Gather up every line from the entries below that uses the word "Знакомства".

--- MATERIAL FOR THIS TASK Enclosed Below ---

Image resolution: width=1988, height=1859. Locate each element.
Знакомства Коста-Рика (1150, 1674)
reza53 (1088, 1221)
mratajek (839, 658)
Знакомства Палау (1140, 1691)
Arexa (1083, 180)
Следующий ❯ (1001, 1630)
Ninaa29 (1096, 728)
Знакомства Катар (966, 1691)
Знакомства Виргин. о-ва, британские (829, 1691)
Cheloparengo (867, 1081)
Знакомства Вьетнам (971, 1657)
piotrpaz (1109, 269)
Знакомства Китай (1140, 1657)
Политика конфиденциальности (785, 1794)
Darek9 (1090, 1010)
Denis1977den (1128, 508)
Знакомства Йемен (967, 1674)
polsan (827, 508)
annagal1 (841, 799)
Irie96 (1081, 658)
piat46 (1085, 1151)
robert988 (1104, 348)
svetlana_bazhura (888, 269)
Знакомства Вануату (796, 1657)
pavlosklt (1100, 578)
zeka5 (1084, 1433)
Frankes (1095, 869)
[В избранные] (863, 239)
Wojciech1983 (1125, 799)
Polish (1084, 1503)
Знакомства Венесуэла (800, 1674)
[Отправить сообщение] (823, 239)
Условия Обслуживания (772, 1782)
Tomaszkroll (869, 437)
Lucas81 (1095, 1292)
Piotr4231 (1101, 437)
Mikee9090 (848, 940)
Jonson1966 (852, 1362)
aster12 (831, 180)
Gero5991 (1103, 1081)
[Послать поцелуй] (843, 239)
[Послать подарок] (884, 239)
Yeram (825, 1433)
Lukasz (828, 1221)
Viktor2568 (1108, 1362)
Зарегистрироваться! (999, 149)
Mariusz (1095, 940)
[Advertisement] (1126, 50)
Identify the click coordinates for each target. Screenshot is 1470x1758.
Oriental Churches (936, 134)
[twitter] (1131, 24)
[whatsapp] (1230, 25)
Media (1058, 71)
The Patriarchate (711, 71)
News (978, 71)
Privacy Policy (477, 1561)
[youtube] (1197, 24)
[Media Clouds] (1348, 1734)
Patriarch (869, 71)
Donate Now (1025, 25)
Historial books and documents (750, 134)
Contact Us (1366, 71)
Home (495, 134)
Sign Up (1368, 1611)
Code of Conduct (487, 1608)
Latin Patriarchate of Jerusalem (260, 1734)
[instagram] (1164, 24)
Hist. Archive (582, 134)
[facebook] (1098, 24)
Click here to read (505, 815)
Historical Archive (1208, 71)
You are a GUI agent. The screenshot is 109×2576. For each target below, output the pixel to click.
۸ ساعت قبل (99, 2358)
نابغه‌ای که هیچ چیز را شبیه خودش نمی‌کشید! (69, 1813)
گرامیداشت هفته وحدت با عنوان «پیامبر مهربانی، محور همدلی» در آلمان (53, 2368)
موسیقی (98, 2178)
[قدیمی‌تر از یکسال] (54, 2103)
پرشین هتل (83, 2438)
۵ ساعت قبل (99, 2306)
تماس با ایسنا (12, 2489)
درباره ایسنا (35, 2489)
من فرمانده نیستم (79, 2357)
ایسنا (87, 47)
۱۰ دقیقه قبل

--- End of Enclosed MATERIAL FOR THIS TASK ---

> [RESPONSE]
Знакомства Коста-Рика (1150, 1674)
Знакомства Палау (1140, 1691)
Знакомства Катар (966, 1691)
Знакомства Виргин. о-ва, британские (829, 1691)
Знакомства Вьетнам (971, 1657)
Знакомства Китай (1140, 1657)
Знакомства Йемен (967, 1674)
Знакомства Вануату (796, 1657)
Знакомства Венесуэла (800, 1674)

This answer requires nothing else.